Geneva-based Union Bancaire Privee, San Diego County's retirement fund, Bermuda-based insurer Max Re Capital Ltd., Arden Asset Management in New York, and the pension fund of 3M Co., the St. Paul, Minnesota-based maker of Post-it Notes and electronics and cleaning products, were among the firms that lost money as a result. Funds managed by Goldman, Morgan Stanley, Credit Suisse Group and Deutsche Bank AG also had money with Amaranth.

Trades should get regulatory scrutiny ``regardless of where they take place,'' Levin said in a Sept. 20 phone interview. Amaranth was able to ``take these large positions without being known to the CFTC and the public.''

Intercontinental Exchange

Greenwich, Connecticut-based Amaranth, which lost almost two-thirds of its investors' funds, traded gas futures and options on the Nymex and in so-called over-the counter markets, according to the people familiar with Nymex's warnings. The OTC trades were on an electronic system Nymex runs, called Clearport, on Intercontinental's electronic system and in bilateral trades arranged by brokers, the people said.

Only trades made on Nymex or its electronic system were reflected in daily reports to federal regulators at the CFTC. Those reports are the main tool regulators have to track what's happening in the market.

Federal regulators can request information on trades from Intercontinental Exchange, said Alan Sobba, a spokesman for the CFTC in Washington. He declined to say whether the agency had any contact with Intercontinental concerning Amaranth. He said it's the agency's policy not to discuss such specifics.

The trader responsible for Amaranth's natural-gas investments was Brian Hunter, co-head of the firm's global energy and commodities unit. Hunter no longer works at Amaranth, the Financial Times reported earlier today, citing unidentified people close to the matter.

`Enron Loophole'

A Republican-sponsored measure passed by the House of Representatives in December would expand the authority of regulators to demand information on natural gas trades. A related bill was introduced in the Senate in July, and an amendment proposed by Feinstein would place electronic energy markets under the same reporting requirements as the Nymex.

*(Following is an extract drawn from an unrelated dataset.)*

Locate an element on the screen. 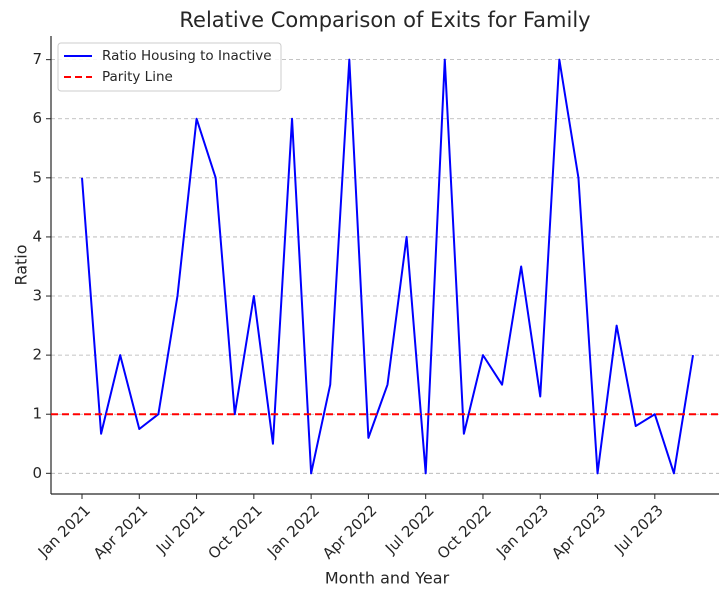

The measure Feinstein has offered, which has 11 Democrats and one Republican as co-sponsors, ``goes to the point of giving CFTC direct oversight'' of electronic-trading systems including Intercontinental Exchange, said Paul Cicio, spokesman for Industrial Energy Consumers of America, a trade group that represents large power and gas customers.

Levin calls the failure of federal regulations to extend to the over-the-counter market the Enron loophole. Enron Corp. before its collapse operated the largest electronic gas and electricity market, known as EnronOnline. The company lobbied to keep over-the-counter energy trading out of legislation passed in late 2000 that changed the powers of the CFTC.

The rules that prompted Nymex's warnings to Amaranth are known as position limits or accountability levels. They were designed primarily to keep one party from gaining too much control of a market and are applied to futures that call for actual delivery of the commodity, rather than settling in cash.

Transparency Needed

Amaranth's gas market trades were split between Nymex and Intercontinental Exchange, and they included ``sizable'' over- the-counter bets, according to one of the people familiar with the matter. The trades were transferred last week to Citadel Investment Group LLC, a rival hedge fund, and JPMorgan Chase & Co., Amaranth's broker.

The position limits governing Nymex futures trades are an inadequate tool to prevent the kind of risky behavior that brought Amaranth down, according to Mark Williams, a finance professor at Boston University. The limits are high enough that trades can be made on the scale that occurred at Amaranth, he said, and they don't extend to over-the-counter markets.

``There needs to be better transparency with reporting so investors better understand what's going on with this trading,'' Williams said.